Cisco Trims the Fat

Cisco Systems (NASDAQ:CSCO) is reaching its restructuring goal, and a quarter earlier than anticipated, having reduced its annual operating expenses by $1 billion.

CEO John Chambers seemed pleased with the execution of their three-year plan, “Our operational focus continues to yield positive results — we hit our billion dollar expense reduction a quarter early — and our ongoing innovation enables our customers to solve their critical business needs.”

Chambers commented that while Cisco has stayed out of mergers and acquisitions until now, that’s going to change in the quarters and years to come.

A 20 percent rise in employee productivity to $724,000 is great news that goes hand in hand with the 6,500 employee cuts in the last six months. This only shows Cisco made the right restructuring decisions.

Cisco also announced its board declared a quarterly dividend of 8c per common share, a 2c increase over the previous quarter’s dividend, to be paid on April 25 to all shareholders of record as of the close of business on April 5. That’s sweet for shareholders.

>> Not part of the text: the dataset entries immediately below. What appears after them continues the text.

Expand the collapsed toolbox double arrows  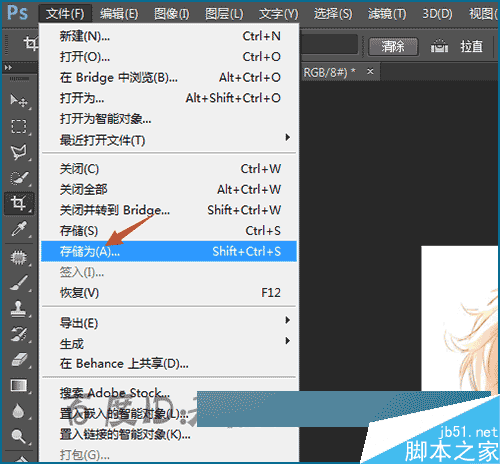(8, 68)
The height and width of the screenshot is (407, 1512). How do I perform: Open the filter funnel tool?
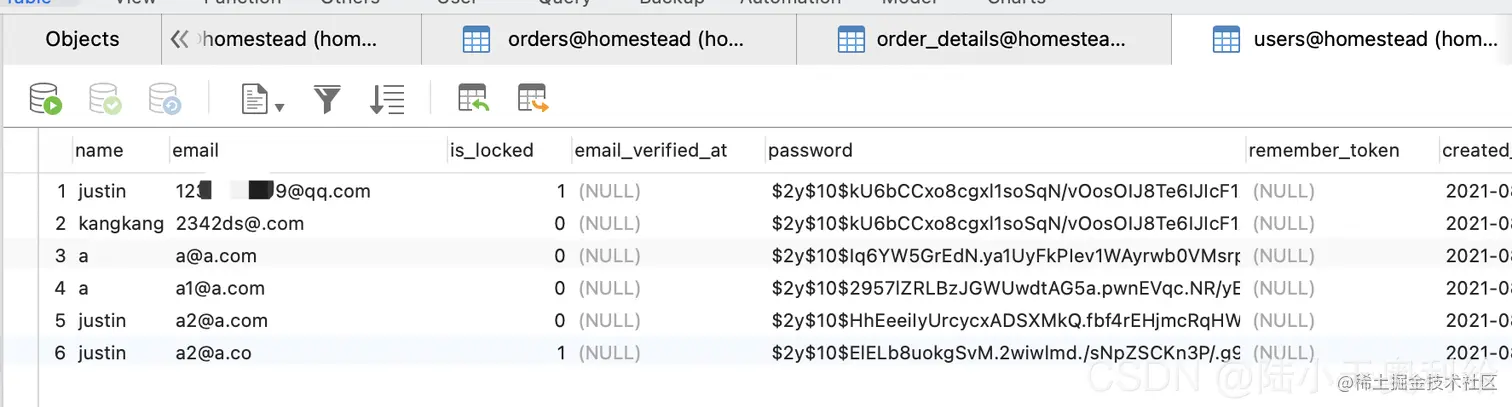(327, 98)
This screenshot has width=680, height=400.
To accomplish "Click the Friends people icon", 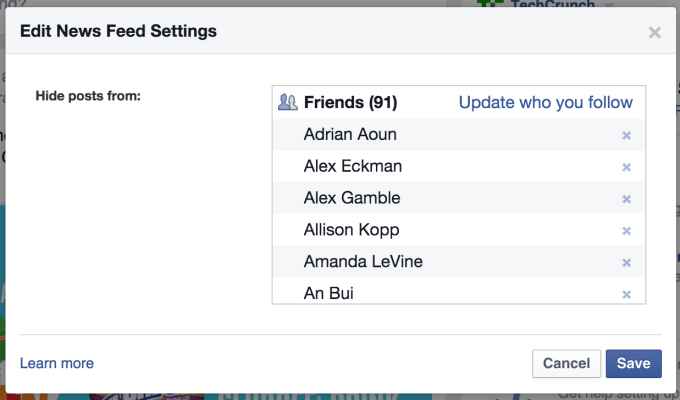I will (x=288, y=102).
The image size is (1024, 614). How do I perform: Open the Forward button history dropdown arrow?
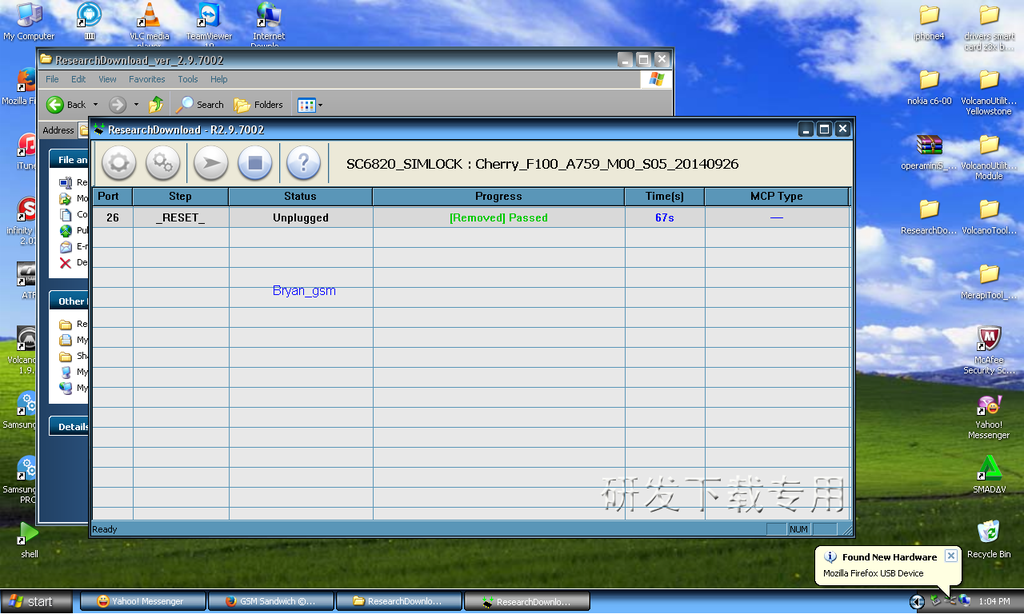click(x=136, y=104)
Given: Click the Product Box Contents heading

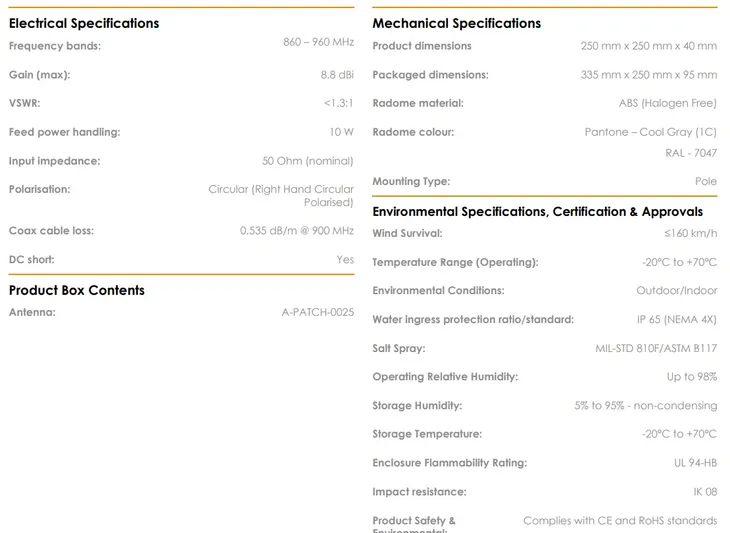Looking at the screenshot, I should tap(77, 290).
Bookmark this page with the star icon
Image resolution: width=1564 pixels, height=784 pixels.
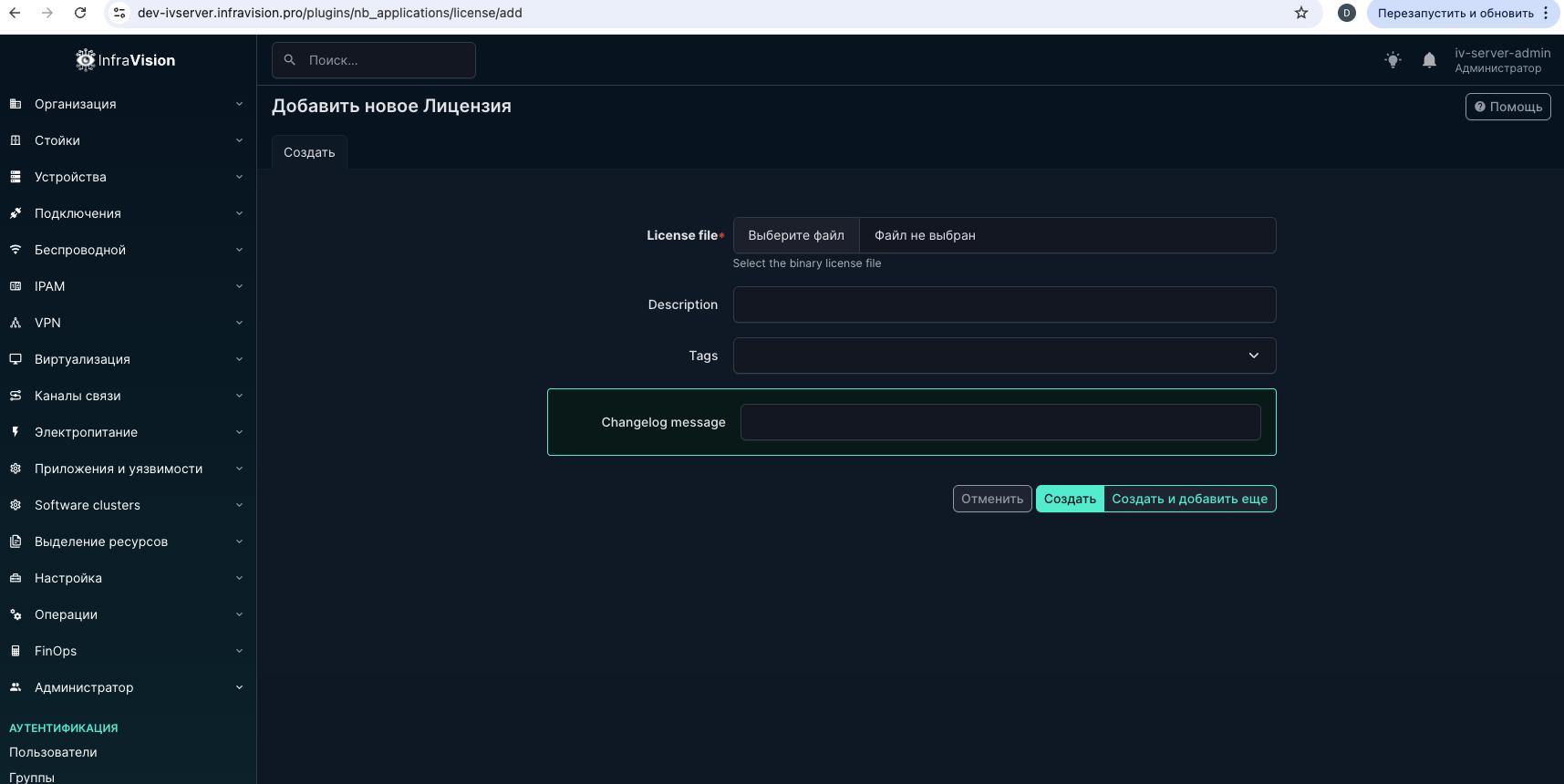pos(1301,13)
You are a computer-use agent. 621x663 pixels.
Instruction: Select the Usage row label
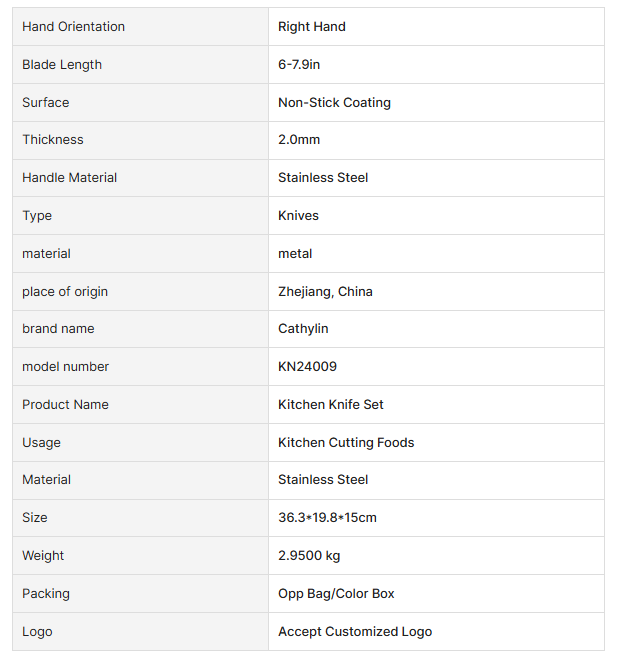click(41, 443)
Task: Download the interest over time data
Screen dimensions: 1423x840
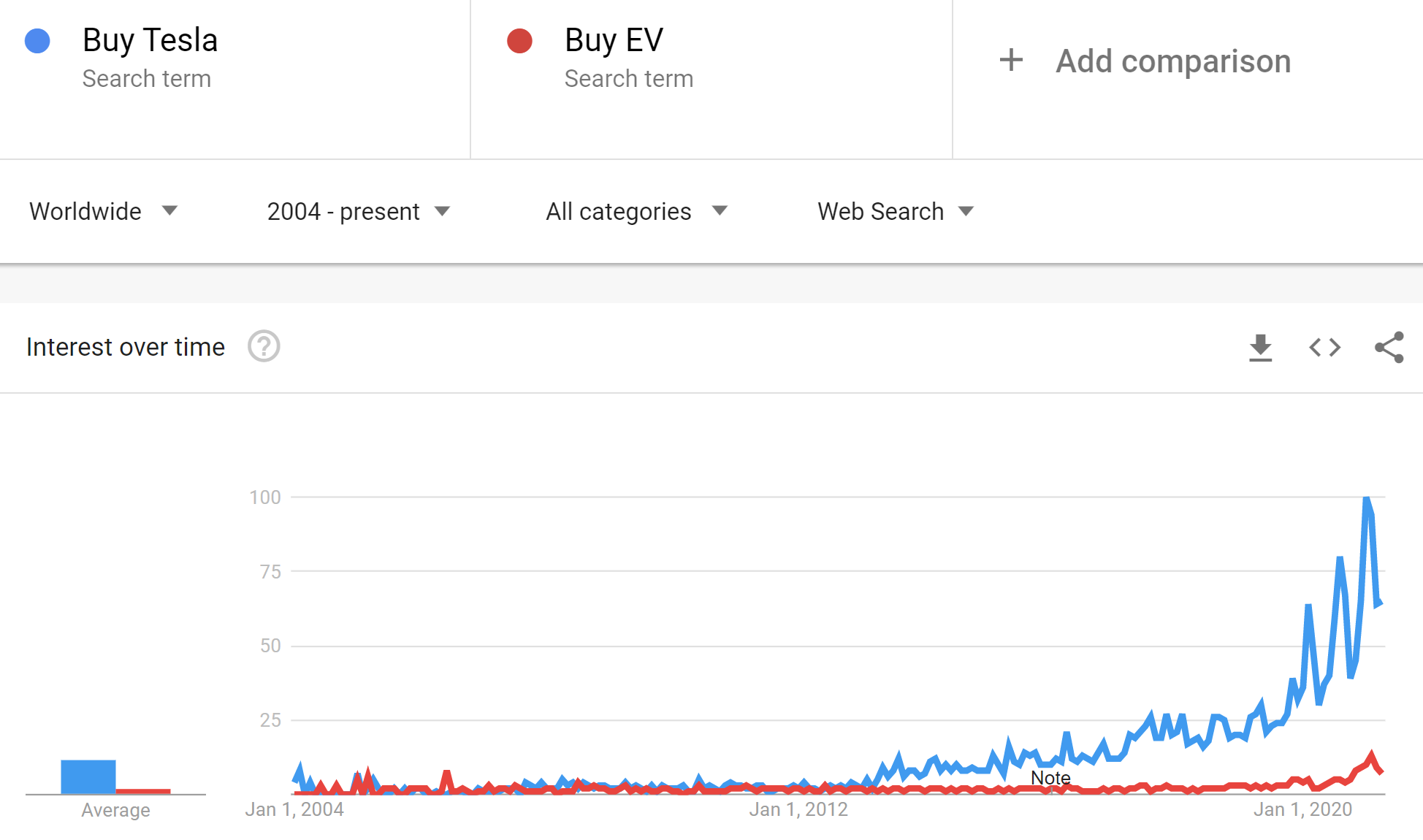Action: click(x=1260, y=348)
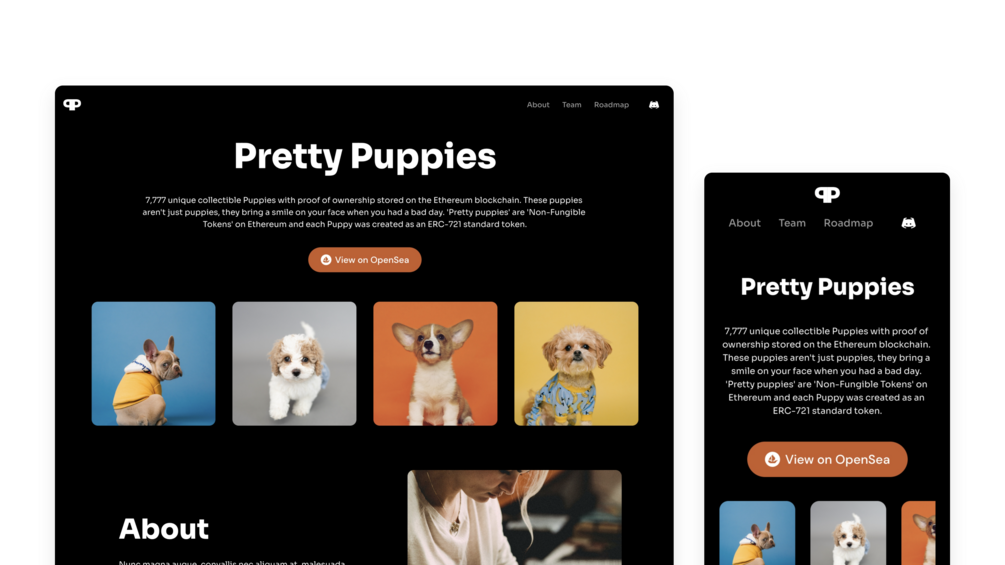Viewport: 1005px width, 565px height.
Task: Open Discord icon in mobile navigation
Action: point(908,223)
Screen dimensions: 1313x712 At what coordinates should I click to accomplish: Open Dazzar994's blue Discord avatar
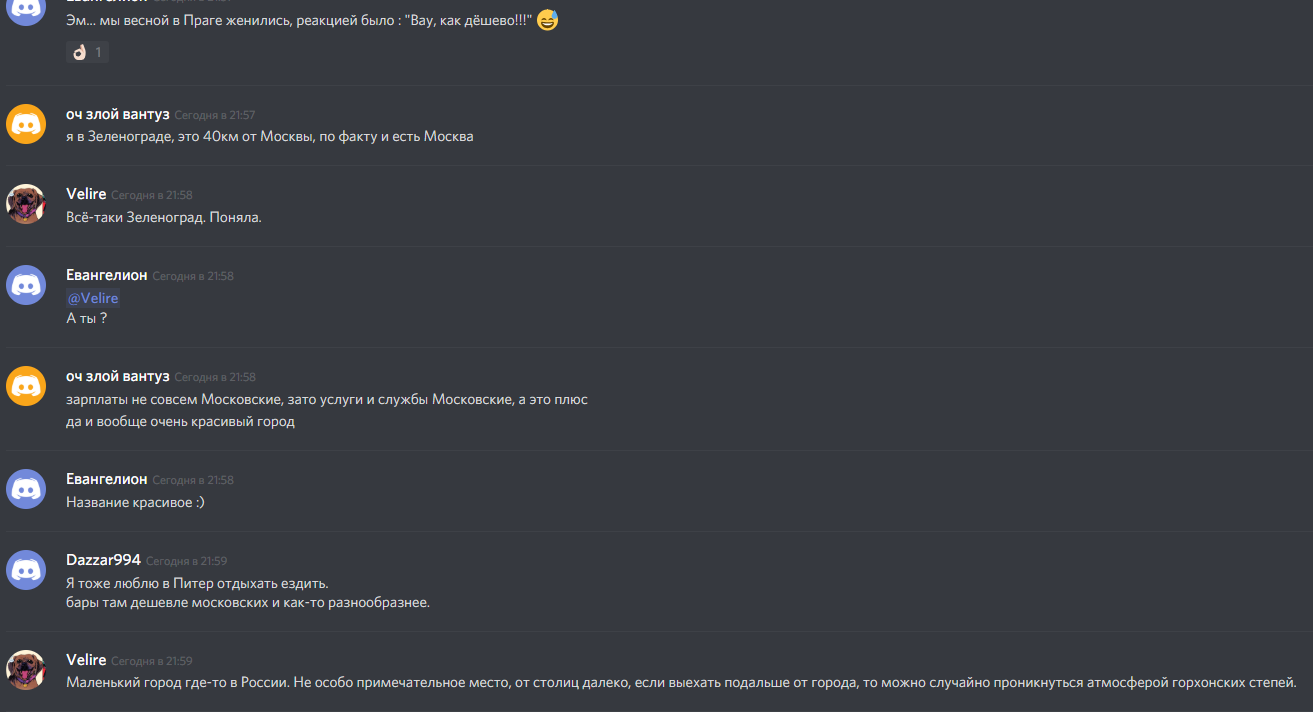(x=26, y=570)
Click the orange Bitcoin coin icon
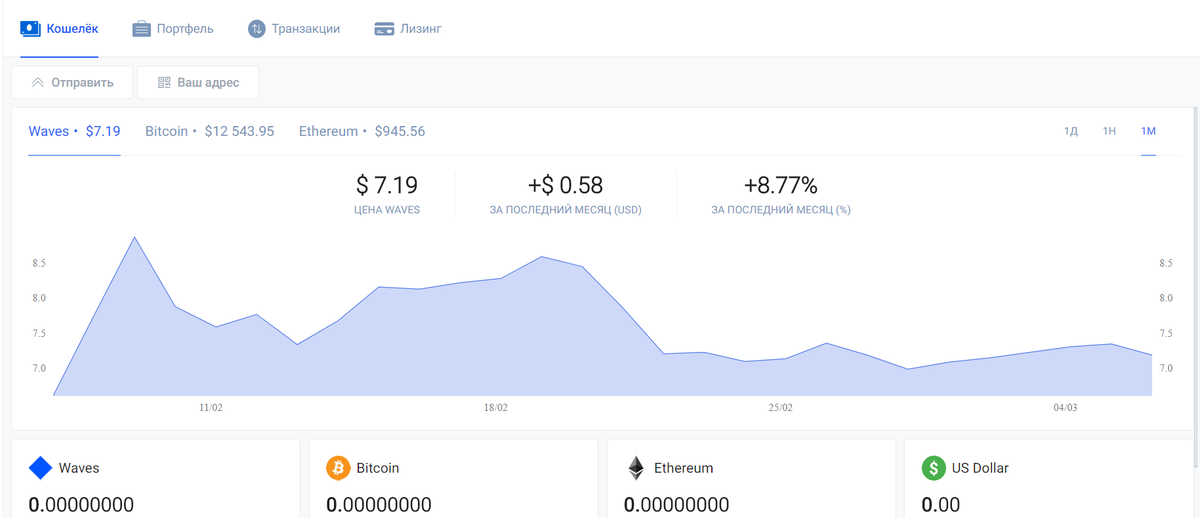The width and height of the screenshot is (1200, 518). (x=338, y=468)
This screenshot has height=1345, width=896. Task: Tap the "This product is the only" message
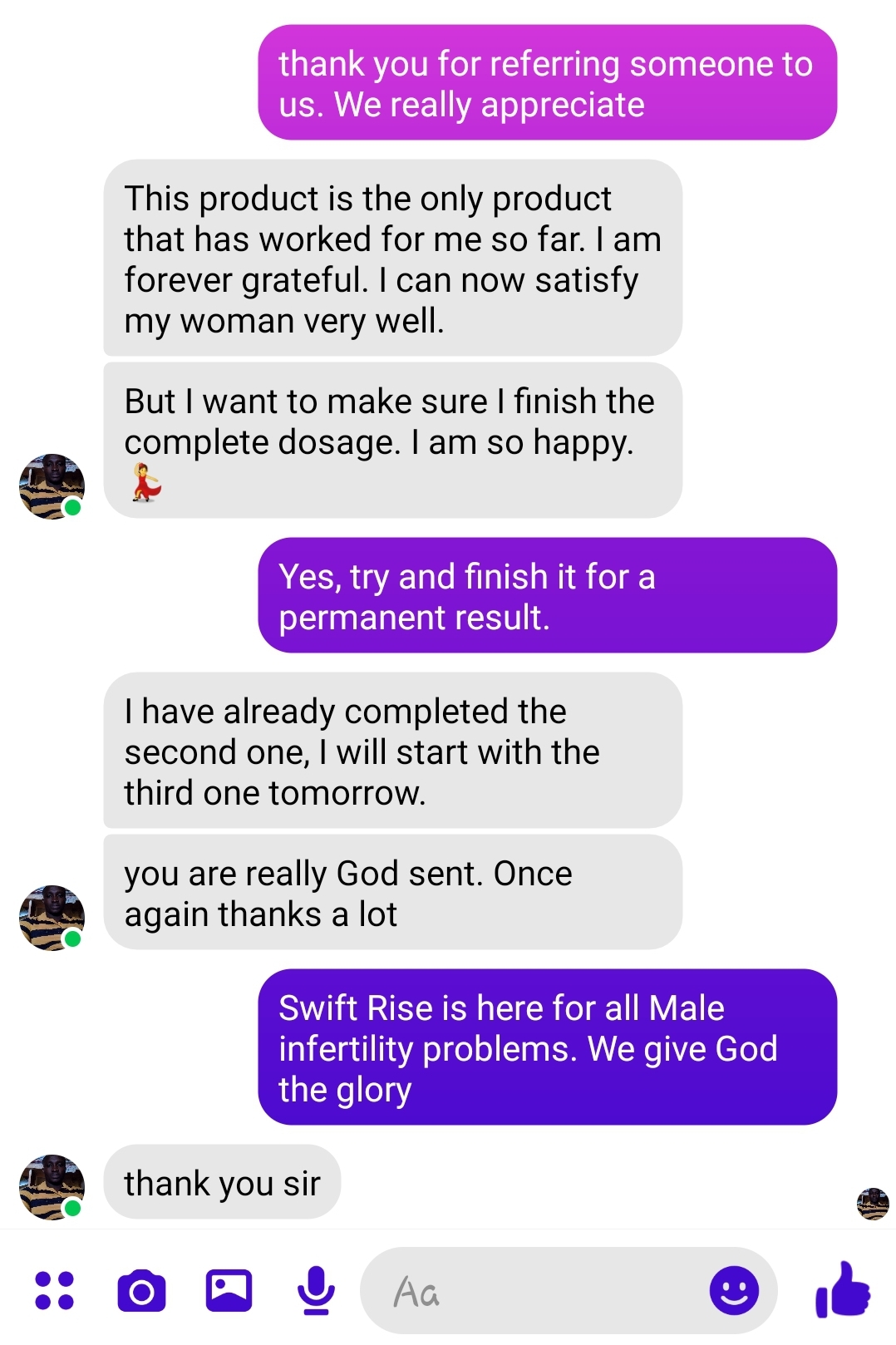tap(392, 259)
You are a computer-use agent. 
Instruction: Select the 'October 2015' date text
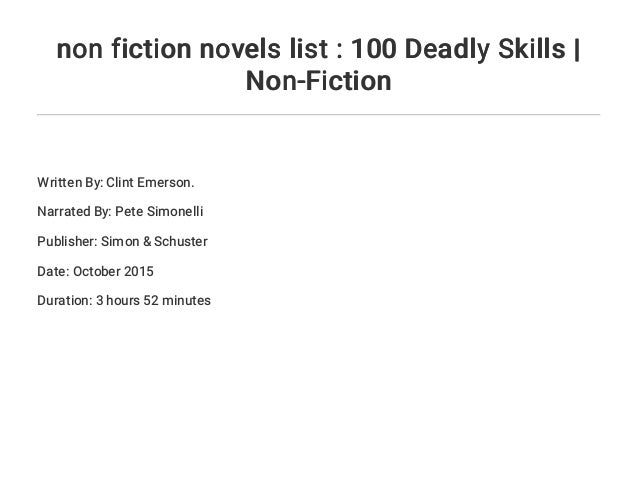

Here’s how Cisco shares reacted to the news:

Cisco Systems, Inc. (NASDAQ:CSCO): CSCO shares recently traded at $20.00, down $0.43, or 2.1%. They have traded in a 52-week range of $13.30 to $20.45. Volume today was 131,133,144 shares versus a 3-month average volume of 46,964,300 shares. The company’s trailing P/E is 17.27, while trailing earnings are $1.16 per share.